Publisher's Synopsis
This book traces notable people in Western history who tried to decipher the mysteries of illness and health. I have chosen specific women and men for their unique perspectives in healing-some "traditional" physicians, shamans from Indigenous peoples, some focused on the body, some on the spirit. As a rule, they were individuals of compassionate character who felt for the miseries of humankind. But each one revealed to us a lesson. Each one illuminated the extreme complexity of humanness but also the extreme delicacy: human beings of organs and tissues and blood but also of worry and fear and sorrow. Suffering affects both. And each healer was human themselves.

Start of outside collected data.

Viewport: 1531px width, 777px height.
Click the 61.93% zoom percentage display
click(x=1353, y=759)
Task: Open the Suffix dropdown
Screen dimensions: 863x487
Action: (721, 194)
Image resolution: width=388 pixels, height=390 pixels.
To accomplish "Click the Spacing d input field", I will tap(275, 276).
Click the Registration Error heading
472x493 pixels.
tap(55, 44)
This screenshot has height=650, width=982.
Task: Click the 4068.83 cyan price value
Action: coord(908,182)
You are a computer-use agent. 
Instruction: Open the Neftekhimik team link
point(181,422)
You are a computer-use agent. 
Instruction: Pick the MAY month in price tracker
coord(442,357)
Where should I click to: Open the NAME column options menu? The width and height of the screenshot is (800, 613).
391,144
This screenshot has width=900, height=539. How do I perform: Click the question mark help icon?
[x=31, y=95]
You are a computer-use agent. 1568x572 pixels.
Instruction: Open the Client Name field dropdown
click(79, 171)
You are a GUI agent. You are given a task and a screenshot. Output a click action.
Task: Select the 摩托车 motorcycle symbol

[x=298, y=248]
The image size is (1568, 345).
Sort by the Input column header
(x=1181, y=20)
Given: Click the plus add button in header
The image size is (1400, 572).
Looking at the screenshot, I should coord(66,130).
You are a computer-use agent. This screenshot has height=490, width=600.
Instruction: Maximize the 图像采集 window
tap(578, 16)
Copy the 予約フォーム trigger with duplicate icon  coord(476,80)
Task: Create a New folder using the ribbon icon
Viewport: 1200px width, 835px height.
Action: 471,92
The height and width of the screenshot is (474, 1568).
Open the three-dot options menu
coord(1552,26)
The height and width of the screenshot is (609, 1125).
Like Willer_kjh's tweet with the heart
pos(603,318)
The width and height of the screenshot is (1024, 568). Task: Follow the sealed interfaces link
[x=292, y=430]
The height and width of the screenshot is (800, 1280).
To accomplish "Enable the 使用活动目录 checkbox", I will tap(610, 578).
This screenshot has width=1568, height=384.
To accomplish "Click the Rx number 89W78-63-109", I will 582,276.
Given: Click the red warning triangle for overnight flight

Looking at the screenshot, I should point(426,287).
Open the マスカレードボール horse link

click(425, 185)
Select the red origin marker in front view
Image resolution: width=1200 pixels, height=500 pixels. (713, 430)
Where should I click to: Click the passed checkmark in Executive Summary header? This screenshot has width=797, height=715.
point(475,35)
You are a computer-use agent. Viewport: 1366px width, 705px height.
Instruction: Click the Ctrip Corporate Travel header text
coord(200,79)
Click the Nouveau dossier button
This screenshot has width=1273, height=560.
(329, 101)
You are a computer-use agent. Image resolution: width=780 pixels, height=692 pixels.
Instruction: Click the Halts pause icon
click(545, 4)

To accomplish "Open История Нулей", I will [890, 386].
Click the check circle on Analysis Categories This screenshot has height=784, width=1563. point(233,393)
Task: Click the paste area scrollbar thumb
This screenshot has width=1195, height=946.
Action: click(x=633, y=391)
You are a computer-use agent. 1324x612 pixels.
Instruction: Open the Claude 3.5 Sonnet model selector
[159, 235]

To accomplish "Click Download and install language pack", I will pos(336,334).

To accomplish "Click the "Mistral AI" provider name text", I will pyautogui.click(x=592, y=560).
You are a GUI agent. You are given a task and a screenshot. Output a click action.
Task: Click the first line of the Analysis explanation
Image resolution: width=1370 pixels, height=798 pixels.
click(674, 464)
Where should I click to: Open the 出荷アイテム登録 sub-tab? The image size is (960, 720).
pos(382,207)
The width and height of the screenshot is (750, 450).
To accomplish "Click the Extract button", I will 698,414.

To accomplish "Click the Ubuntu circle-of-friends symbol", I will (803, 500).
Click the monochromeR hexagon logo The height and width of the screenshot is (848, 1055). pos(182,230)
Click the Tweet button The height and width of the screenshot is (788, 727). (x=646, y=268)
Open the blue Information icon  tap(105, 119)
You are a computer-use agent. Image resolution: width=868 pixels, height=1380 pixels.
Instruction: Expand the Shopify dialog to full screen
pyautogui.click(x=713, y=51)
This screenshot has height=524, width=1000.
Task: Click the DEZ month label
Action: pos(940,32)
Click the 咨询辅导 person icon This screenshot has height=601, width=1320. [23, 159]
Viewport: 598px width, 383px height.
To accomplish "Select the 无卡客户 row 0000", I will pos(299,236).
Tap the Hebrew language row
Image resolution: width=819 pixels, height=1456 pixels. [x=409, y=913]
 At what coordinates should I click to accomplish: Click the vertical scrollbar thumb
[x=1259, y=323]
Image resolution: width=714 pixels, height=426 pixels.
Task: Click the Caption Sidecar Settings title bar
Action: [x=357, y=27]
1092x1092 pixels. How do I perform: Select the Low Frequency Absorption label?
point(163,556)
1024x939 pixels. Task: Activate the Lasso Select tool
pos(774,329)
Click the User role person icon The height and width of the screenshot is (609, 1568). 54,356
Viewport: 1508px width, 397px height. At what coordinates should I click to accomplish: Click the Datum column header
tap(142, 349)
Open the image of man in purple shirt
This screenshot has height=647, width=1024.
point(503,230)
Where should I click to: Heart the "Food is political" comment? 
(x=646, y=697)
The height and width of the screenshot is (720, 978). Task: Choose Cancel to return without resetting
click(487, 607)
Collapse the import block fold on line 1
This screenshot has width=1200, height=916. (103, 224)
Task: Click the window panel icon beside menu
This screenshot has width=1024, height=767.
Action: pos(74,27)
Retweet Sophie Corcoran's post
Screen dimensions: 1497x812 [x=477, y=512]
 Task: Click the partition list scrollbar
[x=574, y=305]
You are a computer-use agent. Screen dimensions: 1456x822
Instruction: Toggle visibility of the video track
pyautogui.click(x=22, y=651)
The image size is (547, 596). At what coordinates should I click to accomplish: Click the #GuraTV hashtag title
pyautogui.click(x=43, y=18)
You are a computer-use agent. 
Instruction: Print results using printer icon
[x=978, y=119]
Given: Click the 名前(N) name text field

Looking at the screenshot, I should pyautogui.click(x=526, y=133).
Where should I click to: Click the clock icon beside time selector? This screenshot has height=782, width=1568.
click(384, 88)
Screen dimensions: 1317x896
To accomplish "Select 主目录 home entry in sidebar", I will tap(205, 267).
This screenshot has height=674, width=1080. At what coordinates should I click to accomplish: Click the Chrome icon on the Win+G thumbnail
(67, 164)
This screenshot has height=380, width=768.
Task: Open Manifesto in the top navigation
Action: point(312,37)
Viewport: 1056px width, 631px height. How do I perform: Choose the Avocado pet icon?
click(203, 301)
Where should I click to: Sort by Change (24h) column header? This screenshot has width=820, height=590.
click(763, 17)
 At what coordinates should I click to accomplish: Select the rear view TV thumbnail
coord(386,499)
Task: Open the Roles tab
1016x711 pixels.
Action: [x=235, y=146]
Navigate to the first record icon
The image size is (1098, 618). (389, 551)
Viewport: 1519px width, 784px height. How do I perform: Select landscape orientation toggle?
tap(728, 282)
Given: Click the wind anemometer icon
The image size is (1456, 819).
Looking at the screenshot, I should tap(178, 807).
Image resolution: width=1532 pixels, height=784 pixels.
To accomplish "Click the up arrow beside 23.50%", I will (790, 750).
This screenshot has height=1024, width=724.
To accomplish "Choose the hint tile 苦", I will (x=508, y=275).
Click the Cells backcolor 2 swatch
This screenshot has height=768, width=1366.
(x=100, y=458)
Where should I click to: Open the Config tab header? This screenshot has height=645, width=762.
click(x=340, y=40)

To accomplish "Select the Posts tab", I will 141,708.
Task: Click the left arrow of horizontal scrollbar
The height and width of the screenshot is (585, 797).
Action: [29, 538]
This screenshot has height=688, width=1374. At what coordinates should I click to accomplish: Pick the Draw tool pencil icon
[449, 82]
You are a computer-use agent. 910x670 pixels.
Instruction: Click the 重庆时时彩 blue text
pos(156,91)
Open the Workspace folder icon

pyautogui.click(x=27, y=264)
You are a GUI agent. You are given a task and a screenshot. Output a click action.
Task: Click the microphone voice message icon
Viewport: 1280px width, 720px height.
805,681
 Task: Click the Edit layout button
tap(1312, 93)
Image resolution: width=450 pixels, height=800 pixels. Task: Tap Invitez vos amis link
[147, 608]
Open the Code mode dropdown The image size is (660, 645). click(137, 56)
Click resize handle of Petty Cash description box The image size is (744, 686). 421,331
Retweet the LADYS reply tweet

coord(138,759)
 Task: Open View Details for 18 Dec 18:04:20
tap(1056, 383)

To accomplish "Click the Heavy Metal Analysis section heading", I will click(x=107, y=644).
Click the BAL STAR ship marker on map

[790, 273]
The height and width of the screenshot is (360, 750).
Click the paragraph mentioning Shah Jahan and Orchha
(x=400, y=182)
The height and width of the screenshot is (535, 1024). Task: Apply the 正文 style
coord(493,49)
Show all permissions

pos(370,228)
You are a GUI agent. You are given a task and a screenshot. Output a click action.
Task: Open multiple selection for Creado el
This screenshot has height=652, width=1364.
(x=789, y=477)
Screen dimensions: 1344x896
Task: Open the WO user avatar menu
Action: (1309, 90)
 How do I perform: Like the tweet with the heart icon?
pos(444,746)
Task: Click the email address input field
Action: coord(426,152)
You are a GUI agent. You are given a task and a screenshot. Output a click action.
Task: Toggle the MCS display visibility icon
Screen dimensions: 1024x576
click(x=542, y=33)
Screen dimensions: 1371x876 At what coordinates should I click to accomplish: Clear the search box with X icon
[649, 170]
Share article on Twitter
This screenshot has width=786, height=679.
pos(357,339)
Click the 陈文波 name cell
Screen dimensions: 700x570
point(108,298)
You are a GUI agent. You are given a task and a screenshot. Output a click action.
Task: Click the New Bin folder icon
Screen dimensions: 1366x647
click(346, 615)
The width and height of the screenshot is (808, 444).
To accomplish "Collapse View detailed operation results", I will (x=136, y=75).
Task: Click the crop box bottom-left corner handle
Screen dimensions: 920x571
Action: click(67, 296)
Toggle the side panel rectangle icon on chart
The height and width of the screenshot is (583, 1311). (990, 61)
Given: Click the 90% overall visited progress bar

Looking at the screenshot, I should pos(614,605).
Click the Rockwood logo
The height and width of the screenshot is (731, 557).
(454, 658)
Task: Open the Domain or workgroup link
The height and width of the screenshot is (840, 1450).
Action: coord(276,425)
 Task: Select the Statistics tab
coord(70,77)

The story will span antiquity to the present. Ancient Greece produced the earliest concepts of disease and illness, that one may affect the other. The cult of Asclepius, the man-god of healing, addressed spirits damaged by pernicious gods and worked to insert the supernatural in their healing schemes. Hippocrates, the great physician, instructed proper respect for the human constitution and urged compassion - qualities for healers as important today as then. The charismatic Jesus of Nazareth revolutionized healing practices by demonstrating a compassion for all infirmed people, particularly the impoverished, a behavior taken up by his followers and which formed the basis for modern healthcare. Galen, the Greek physician, provided a method of understanding - however imprecise - that allowed interaction of flesh and spirit through the maintenance of internal harmony.
The medievalists, on the brink of scientific thought, stressed knowledge of the body as the first exercise in treating disease. Skill with their hands - the newfound art of surgery - largely replaced the ineffectual remedies of the day. The Lakota shaman Black Elk (1863-1950) showed a different comprehension of illness and healing, not scientific nor contemporary but filled with invisible spirits and forces that only the chosen few could manipulate. We will also examine numerous women healers, including psychiatrist Sabina Spielrein (1885-1942), both victim and healer, tormented by childhood traumas lodged deep in her subconscious that stimulated an interest in understanding and healing others afflicted with disorders of the mind, often as severe and disabling as those of physical natures.
This history of healers is not comprehensive; it is illustrative. It is not exhaustive; it is instructional.